::: Source data

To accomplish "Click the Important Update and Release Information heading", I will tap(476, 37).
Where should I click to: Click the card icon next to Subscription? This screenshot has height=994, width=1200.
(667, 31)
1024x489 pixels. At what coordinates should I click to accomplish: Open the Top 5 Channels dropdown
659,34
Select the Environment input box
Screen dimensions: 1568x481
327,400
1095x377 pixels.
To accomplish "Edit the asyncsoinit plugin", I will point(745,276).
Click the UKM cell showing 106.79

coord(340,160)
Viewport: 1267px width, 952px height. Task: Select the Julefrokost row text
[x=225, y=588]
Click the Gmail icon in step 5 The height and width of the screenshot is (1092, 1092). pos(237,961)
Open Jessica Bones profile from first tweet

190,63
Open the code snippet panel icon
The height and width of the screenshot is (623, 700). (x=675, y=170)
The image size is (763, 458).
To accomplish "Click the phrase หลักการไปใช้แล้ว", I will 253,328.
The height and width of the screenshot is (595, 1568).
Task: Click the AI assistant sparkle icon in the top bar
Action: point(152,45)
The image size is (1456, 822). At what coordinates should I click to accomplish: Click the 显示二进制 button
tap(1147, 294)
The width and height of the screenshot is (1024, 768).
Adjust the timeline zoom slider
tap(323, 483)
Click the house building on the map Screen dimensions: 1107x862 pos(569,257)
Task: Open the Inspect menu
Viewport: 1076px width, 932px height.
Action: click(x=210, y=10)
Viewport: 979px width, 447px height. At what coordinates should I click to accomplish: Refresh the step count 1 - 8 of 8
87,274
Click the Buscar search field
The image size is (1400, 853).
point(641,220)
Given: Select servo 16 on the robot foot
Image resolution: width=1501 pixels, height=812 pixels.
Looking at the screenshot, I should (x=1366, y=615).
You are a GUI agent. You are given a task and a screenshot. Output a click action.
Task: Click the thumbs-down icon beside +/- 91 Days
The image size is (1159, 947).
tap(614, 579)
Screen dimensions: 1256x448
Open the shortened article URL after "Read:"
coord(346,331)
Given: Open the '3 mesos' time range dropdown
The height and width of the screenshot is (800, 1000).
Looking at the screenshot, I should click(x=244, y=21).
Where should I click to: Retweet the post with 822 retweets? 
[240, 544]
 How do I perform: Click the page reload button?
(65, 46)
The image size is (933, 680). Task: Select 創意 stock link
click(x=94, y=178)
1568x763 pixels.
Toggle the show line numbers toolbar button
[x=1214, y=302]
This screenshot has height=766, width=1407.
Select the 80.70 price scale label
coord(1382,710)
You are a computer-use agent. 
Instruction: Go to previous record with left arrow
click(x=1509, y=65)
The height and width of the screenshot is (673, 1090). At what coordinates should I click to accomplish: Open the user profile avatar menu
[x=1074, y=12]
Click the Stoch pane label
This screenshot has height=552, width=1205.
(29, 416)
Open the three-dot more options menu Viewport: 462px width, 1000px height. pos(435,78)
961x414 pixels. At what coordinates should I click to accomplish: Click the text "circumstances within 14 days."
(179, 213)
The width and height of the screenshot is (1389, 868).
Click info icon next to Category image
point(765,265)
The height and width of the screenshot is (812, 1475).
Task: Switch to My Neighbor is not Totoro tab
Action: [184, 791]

::::::

Render every line of the records above as a Markdown table with the columns No. and Line, numbering each row and omitting blank lines.

### Written answer
| No. | Line |
|---|---|
| 1 | To accomplish "Click the Important Update and Release Information heading", I will tap(476, 37). |
| 2 | Where should I click to: Click the card icon next to Subscription? This screenshot has height=994, width=1200. |
| 3 | (667, 31) |
| 4 | 1024x489 pixels. At what coordinates should I click to accomplish: Open the Top 5 Channels dropdown |
| 5 | 659,34 |
| 6 | Select the Environment input box |
| 7 | Screen dimensions: 1568x481 |
| 8 | 327,400 |
| 9 | 1095x377 pixels. |
| 10 | To accomplish "Edit the asyncsoinit plugin", I will point(745,276). |
| 11 | Click the UKM cell showing 106.79 |
| 12 | coord(340,160) |
| 13 | Viewport: 1267px width, 952px height. Task: Select the Julefrokost row text |
| 14 | [x=225, y=588] |
| 15 | Click the Gmail icon in step 5 The height and width of the screenshot is (1092, 1092). pos(237,961) |
| 16 | Open Jessica Bones profile from first tweet |
| 17 | 190,63 |
| 18 | Open the code snippet panel icon |
| 19 | The height and width of the screenshot is (623, 700). (x=675, y=170) |
| 20 | The image size is (763, 458). |
| 21 | To accomplish "Click the phrase หลักการไปใช้แล้ว", I will 253,328. |
| 22 | The height and width of the screenshot is (595, 1568). |
| 23 | Task: Click the AI assistant sparkle icon in the top bar |
| 24 | Action: point(152,45) |
| 25 | The image size is (1456, 822). At what coordinates should I click to accomplish: Click the 显示二进制 button |
| 26 | tap(1147, 294) |
| 27 | The width and height of the screenshot is (1024, 768). |
| 28 | Adjust the timeline zoom slider |
| 29 | tap(323, 483) |
| 30 | Click the house building on the map Screen dimensions: 1107x862 pos(569,257) |
| 31 | Task: Open the Inspect menu |
| 32 | Viewport: 1076px width, 932px height. |
| 33 | Action: click(x=210, y=10) |
| 34 | Viewport: 979px width, 447px height. At what coordinates should I click to accomplish: Refresh the step count 1 - 8 of 8 |
| 35 | 87,274 |
| 36 | Click the Buscar search field |
| 37 | The image size is (1400, 853). |
| 38 | point(641,220) |
| 39 | Given: Select servo 16 on the robot foot |
| 40 | Image resolution: width=1501 pixels, height=812 pixels. |
| 41 | Looking at the screenshot, I should (x=1366, y=615). |
| 42 | You are a GUI agent. You are given a task and a screenshot. Output a click action. |
| 43 | Task: Click the thumbs-down icon beside +/- 91 Days |
| 44 | The image size is (1159, 947). |
| 45 | tap(614, 579) |
| 46 | Screen dimensions: 1256x448 |
| 47 | Open the shortened article URL after "Read:" |
| 48 | coord(346,331) |
| 49 | Given: Open the '3 mesos' time range dropdown |
| 50 | The height and width of the screenshot is (800, 1000). |
| 51 | Looking at the screenshot, I should click(x=244, y=21). |
| 52 | Where should I click to: Retweet the post with 822 retweets?  |
| 53 | [240, 544] |
| 54 |  How do I perform: Click the page reload button? |
| 55 | (65, 46) |
| 56 | The image size is (933, 680). Task: Select 創意 stock link |
| 57 | click(x=94, y=178) |
| 58 | 1568x763 pixels. |
| 59 | Toggle the show line numbers toolbar button |
| 60 | [x=1214, y=302] |
| 61 | This screenshot has height=766, width=1407. |
| 62 | Select the 80.70 price scale label |
| 63 | coord(1382,710) |
| 64 | You are a computer-use agent.  |
| 65 | Instruction: Go to previous record with left arrow |
| 66 | click(x=1509, y=65) |
| 67 | The height and width of the screenshot is (673, 1090). At what coordinates should I click to accomplish: Open the user profile avatar menu |
| 68 | [x=1074, y=12] |
| 69 | Click the Stoch pane label |
| 70 | This screenshot has height=552, width=1205. |
| 71 | (29, 416) |
| 72 | Open the three-dot more options menu Viewport: 462px width, 1000px height. pos(435,78) |
| 73 | 961x414 pixels. At what coordinates should I click to accomplish: Click the text "circumstances within 14 days." |
| 74 | (179, 213) |
| 75 | The width and height of the screenshot is (1389, 868). |
| 76 | Click info icon next to Category image |
| 77 | point(765,265) |
| 78 | The height and width of the screenshot is (812, 1475). |
| 79 | Task: Switch to My Neighbor is not Totoro tab |
| 80 | Action: [184, 791] |